My nerves strumming, I make my way to the TV room and flip the light switch.

Graham Hutchinson is sprawled on the couch. At my intrusion, his head jerks up. “Officer...” The title stumbles from his lips, but the rest of his sentence trails off.

I watch him struggle to reconcile the uniform of a police officer with the ski mask of a criminal.

“Who are you?” Hutchinson demands, fear lending a quavering pitch to his voice. “What are you doing in my house?”

Although Amy’s father presents a timid and ineffectual figure in his plaid pajamas and bare feet, I remind myself not to underestimate him. This is a man who commands his own research program, who claims the respect of his peers, and who has caused the mutilation and deaths of hundreds of animals.

Ignoring his questions, I reach into my pocket and toss the envelope onto the coffee table. “Look inside.”

“I don’t understand.”

“Look inside!” I repeat, my voice harsh.

Still blinking owlishly, Hutchinson picks up the envelope and pulls out the contents. The photographs fan out in his hand. “Amy!” It’s an anguished cry. “What did you do to my daughter?”

“I paralyzed her. Then I stuck her in a cage for observation. Sound familiar?”

“You paralyzed her?” Horror and disbelief pull at his features. “Permanent paralysis?”

I shake my head. “I just gave her a taste.”

“Why...why would you do that?”

“I could ask you the same question.”

A frown jerks his eyebrows together. “You mean my work? My research?”

“If you want to call what you doresearch.”

A beat of silence passes. “Is that what this is about? Is that why you’re here? Because of my work?”

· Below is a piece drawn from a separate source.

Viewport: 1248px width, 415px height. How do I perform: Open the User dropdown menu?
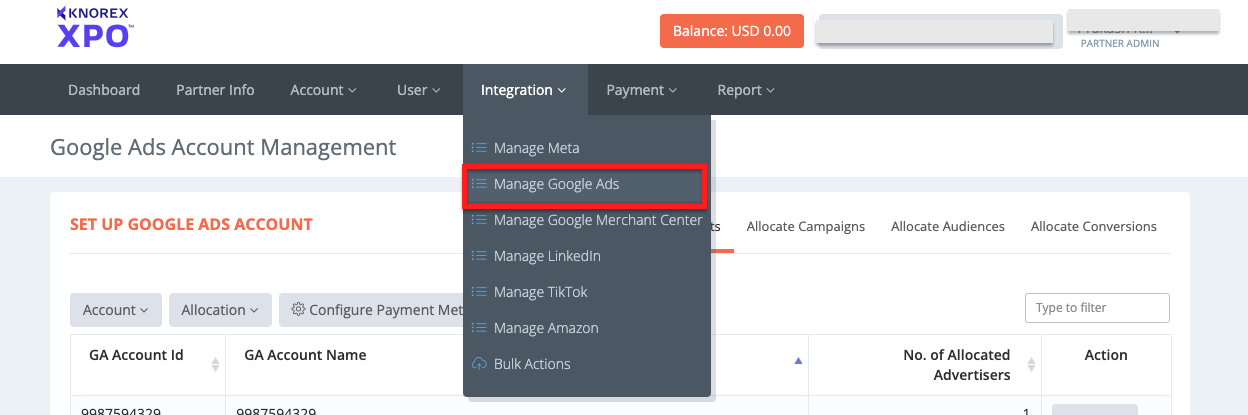click(418, 90)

At my nod, he whispers, “How could you do this? Do you know how terrified she is of—” His mouth snaps shut, as if aware it’s spilled too much information.

But I’ve already pocketed the ammunition.

“What did you give her?”

“Pancuronium bromide.”

His eyes flash fire. “You could have killed her!”

“Yes, I could have.”

Graham Hutchinson would know that pancuronium bromide is one component of a three-drug cocktail used in some US states for death by lethal injection.

The photographs fall from Hutchinson’s fingers and spill onto the coffee table. His stricken gaze is once again drawn to them, to Amy’s terror-contorted face and the caricatured arrangement of her limbs. I don’t look at them. The images are stamped on my mind, a stain I can’t erase.

“I’m trying to understand,” Hutchinson says shakily. “Are you operating alone? Are you part of some group?”

“We’re an underground animal rights activist group.”

“Which one?”

“You’ll know the name of it only when Amy is released.”